Referendum update: State and local sprawl-related initiatives

Published January 1, 2001

The November 7 election offered many lessons. Of special interest to Environment & Climate News readers, those lessons included: Voters want to protect open space, and they will pay for transit if they think it will reduce congestion (which it won’t). But voters are wary of the so-called “smart growth” prescription of increasing population densities in the name of stopping sprawl.

Sprawl-related measures on the November 7 ballot fell into five categories:

  • growth management, also known as smart growth;
  • growth control, also known as slow growth or no growth;
  • transit;
  • highways; and
  • open space.

Despite early polls indicating they would pass, smart-growth measures were firmly rejected by Arizona and Colorado voters after opponents made it clear the measures would lead to litigation and increase population densities. Oregon’s 1973 growth management law withstood ballot challenges in the past, but this year’s voter approval of compensation to property owners when regulation reduces the value of their land could bring down the entire planning system. Urban voters are apparently fed up with the densities and congestion imposed on them by planners.

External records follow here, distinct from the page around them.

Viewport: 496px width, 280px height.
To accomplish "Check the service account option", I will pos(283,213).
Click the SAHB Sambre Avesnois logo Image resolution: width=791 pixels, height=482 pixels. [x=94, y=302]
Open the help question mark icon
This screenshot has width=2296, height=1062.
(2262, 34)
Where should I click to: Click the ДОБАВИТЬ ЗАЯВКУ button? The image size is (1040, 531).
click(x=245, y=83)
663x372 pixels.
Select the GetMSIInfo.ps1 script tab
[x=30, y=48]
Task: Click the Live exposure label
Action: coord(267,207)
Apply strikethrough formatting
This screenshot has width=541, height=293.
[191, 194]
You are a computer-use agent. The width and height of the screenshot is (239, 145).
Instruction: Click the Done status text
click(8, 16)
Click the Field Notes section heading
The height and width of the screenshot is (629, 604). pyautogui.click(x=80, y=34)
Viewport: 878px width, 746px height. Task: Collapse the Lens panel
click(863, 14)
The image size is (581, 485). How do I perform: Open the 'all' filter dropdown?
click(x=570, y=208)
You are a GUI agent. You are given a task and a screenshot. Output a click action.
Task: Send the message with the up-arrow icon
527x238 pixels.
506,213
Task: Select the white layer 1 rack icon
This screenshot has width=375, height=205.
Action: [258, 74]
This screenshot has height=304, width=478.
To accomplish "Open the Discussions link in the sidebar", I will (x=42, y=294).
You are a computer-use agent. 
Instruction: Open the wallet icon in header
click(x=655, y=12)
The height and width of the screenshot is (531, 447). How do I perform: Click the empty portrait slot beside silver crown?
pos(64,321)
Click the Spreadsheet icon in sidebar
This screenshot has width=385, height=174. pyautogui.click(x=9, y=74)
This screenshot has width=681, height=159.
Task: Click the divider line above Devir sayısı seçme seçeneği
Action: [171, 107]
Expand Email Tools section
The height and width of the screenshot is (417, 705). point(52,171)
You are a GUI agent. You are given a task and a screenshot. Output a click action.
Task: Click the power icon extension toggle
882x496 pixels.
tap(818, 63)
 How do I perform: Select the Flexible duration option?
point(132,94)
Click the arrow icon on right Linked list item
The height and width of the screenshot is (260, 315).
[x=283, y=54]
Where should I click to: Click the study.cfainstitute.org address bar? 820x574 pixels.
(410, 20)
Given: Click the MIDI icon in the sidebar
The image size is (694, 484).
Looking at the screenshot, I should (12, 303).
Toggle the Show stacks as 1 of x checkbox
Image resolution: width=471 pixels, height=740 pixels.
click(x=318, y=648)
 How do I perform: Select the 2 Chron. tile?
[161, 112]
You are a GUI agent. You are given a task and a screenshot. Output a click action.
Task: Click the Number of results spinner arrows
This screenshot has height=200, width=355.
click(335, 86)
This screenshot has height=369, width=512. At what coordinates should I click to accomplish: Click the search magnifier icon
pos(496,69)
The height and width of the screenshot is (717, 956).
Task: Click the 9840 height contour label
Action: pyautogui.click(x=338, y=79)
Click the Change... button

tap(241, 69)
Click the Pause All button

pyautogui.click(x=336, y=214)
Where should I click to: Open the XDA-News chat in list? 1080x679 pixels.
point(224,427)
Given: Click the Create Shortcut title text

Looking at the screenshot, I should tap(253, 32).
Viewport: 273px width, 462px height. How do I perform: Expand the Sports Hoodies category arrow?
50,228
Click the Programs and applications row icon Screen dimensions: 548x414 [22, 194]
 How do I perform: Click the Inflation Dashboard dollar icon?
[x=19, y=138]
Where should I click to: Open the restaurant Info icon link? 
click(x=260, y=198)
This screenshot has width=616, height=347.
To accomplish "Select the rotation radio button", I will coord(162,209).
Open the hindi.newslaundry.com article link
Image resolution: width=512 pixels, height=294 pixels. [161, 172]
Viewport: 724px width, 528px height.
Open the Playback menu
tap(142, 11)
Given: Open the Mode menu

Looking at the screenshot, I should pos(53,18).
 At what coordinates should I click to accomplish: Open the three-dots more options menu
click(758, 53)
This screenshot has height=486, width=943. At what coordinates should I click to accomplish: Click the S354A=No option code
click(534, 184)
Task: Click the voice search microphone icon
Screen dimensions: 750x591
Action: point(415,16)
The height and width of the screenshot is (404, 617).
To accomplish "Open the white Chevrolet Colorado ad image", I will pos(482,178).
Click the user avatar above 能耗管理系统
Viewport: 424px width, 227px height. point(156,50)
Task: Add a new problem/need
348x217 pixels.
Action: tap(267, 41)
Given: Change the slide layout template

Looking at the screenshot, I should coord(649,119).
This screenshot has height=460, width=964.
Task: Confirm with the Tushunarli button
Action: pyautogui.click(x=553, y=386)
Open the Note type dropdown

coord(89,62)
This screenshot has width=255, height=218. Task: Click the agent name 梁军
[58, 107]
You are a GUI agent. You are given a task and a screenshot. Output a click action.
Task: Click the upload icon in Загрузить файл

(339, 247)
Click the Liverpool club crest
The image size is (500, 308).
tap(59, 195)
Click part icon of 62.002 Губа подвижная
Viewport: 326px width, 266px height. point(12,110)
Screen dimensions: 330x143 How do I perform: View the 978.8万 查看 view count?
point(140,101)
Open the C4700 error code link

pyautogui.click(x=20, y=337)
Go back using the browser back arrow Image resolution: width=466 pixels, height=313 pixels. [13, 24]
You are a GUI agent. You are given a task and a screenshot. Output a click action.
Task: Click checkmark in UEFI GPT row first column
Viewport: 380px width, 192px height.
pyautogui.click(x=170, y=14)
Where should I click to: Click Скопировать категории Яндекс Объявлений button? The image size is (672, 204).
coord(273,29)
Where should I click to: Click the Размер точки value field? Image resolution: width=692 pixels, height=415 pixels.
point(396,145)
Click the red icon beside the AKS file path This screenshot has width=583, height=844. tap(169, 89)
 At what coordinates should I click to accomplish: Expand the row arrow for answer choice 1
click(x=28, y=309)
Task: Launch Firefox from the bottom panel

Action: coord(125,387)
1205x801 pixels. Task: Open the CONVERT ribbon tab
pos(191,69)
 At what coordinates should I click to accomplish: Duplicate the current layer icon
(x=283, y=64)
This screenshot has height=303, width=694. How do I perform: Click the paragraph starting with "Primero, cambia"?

Several California cities and counties approved growth control measures. These will restrict development on vacant land and increase housing costs, but existing homeowners don’t mind: Their home values will be pushed up, and congestion will be minimized.

Transit measures produced mixed results. Voters in Kansas City, Missouri, and Austin, Texas rejected light-rail transit plans, but Bay Area voters approved expensive extensions of the BART system. Florida and Seattle voters supported, but did not fund, rail proposals. Salt Lake City voters approved higher sales taxes for transit.

Rhode Island passed a highway measure, but Washington rejected one. A highway/transit sales tax was also turned down by Charleston, South Carolina, voters.

Voters see open space protection as a way of reducing population densities. Such measures passed in Rhode Island and Ohio and narrowly failed in Missouri.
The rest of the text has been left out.